AVAILABLE DATA START

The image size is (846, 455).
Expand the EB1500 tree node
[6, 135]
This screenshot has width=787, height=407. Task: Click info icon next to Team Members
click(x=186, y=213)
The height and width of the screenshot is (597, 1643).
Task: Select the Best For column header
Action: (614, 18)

AVAILABLE DATA END
AVAILABLE DATA START

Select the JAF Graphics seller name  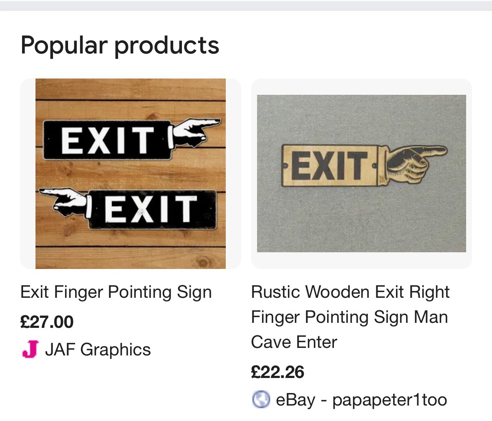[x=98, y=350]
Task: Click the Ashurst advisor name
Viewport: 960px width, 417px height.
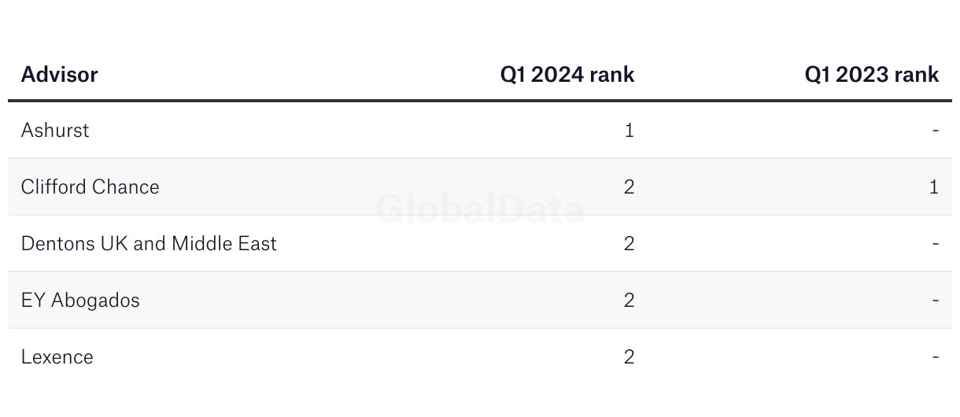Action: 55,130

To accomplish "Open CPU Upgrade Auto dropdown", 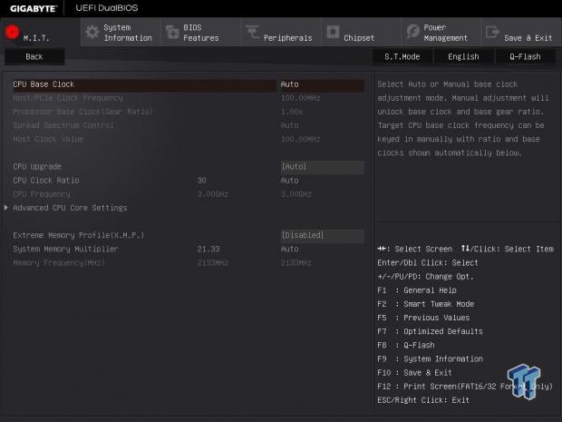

AVAILABLE DATA END

_WHAT IS REQUIRED_. All lines above starting at the one with "Viewport: 960px width, 417px height." and ending at the one with "CPU Upgrade Auto", inclusive, are to be printed again exactly, with the pictures left out.

_TASK RESPONSE_.
Viewport: 960px width, 417px height.
Action: 55,130

To accomplish "Open CPU Upgrade Auto dropdown", 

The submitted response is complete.